The former director of communications denied a BBC report that he "sexed up" a dossier claiming Iraq could launch a chemical or biological attack within 45 minutes, to help justify the war.
Dr David Kelly, the UK ministry of defence weapons expert, believed he may have been the source of the BBC's story, and officials confirmed his name as such to some reporters.
Kelly was found dead near his home with slashed wrists soon afterwards.
Campbell resigned in August 2003, a month after Kelly's suicide, insisting he had decided to resign to spend more time with his family well before Kelly's death.
An official inquiry subsequently exonerated him over the affair.
Blair will give evidence sometime in the two-week period from January 25. Public interest is so great that a ballot is being held for seats.
The former prime minister faced a major backlash in Britain over the decision to support former US president George Bush over the war.

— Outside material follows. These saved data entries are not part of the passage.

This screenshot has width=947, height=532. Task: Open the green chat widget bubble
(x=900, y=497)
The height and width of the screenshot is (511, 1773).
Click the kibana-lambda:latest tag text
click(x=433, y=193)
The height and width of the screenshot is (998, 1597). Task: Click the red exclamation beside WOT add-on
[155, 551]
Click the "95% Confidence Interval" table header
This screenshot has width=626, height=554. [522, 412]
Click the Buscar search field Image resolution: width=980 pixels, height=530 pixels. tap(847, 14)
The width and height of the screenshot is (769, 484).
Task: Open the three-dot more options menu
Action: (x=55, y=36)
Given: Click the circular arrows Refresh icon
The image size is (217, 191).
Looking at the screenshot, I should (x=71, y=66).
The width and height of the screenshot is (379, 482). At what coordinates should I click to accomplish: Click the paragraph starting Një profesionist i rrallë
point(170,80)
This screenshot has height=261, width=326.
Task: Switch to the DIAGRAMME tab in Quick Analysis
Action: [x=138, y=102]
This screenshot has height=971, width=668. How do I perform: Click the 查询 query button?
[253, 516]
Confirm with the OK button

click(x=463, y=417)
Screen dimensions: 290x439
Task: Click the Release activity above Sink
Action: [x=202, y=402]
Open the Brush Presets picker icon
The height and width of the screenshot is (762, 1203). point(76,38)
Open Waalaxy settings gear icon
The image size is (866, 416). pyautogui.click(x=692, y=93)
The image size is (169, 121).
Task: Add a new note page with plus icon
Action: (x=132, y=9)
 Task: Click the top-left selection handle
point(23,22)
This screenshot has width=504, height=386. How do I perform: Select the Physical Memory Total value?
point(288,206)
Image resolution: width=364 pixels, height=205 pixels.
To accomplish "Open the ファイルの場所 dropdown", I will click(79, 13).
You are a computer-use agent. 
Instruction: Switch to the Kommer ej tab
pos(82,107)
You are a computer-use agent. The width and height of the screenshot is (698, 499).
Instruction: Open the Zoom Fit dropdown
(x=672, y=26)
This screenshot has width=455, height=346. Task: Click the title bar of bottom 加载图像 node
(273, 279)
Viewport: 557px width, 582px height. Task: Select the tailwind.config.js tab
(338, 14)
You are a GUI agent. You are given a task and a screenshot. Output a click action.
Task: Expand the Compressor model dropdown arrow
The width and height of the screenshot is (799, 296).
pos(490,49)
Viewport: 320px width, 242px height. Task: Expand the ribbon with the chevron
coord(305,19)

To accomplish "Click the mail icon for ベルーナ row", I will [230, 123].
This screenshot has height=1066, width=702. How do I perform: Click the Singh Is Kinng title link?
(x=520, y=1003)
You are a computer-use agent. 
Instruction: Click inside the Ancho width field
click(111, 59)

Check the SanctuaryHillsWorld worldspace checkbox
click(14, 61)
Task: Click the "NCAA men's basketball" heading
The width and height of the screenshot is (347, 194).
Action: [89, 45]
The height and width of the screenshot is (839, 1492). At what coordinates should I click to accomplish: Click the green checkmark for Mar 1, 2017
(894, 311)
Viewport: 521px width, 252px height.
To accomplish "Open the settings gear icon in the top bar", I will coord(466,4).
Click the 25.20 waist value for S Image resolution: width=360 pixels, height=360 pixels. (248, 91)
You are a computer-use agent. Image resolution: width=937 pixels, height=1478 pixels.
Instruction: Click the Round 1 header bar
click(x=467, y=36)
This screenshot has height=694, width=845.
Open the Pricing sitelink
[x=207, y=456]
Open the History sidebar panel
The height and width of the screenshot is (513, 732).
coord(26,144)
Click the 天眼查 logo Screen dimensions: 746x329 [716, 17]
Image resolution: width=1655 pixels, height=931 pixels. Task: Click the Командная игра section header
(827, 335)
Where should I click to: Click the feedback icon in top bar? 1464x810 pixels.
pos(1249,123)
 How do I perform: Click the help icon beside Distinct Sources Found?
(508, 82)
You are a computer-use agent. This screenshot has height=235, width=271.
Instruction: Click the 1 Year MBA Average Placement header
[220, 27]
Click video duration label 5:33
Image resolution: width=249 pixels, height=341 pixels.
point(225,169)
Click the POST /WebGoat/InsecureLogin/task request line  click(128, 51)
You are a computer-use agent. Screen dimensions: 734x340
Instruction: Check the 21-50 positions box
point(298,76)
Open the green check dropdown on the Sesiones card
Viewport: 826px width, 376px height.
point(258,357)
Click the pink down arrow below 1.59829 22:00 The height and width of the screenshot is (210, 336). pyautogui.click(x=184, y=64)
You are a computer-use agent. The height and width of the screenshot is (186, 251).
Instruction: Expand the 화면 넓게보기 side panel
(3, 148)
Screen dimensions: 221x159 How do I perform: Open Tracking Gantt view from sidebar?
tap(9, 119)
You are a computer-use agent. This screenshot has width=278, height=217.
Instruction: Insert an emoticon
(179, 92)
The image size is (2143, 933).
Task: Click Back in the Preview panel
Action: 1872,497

Blair insisted last month he would have supported the war, which did not get United Nations approval, even if he had known Iraq did not have weapons of mass destruction.
He resigned in 2007, having led his Labour party to three election wins.
The inquiry, which started hearing testimony in late November, has faced criticism that it is not questioning witnesses rigorously enough.
Critics of the invasion had long demanded an investigation into whether the war, which was extremely unpopular in Britain, was illegal.
Many were disappointed when it was announced that the inquiry had no power to apportion blame or establish criminal or civil liability.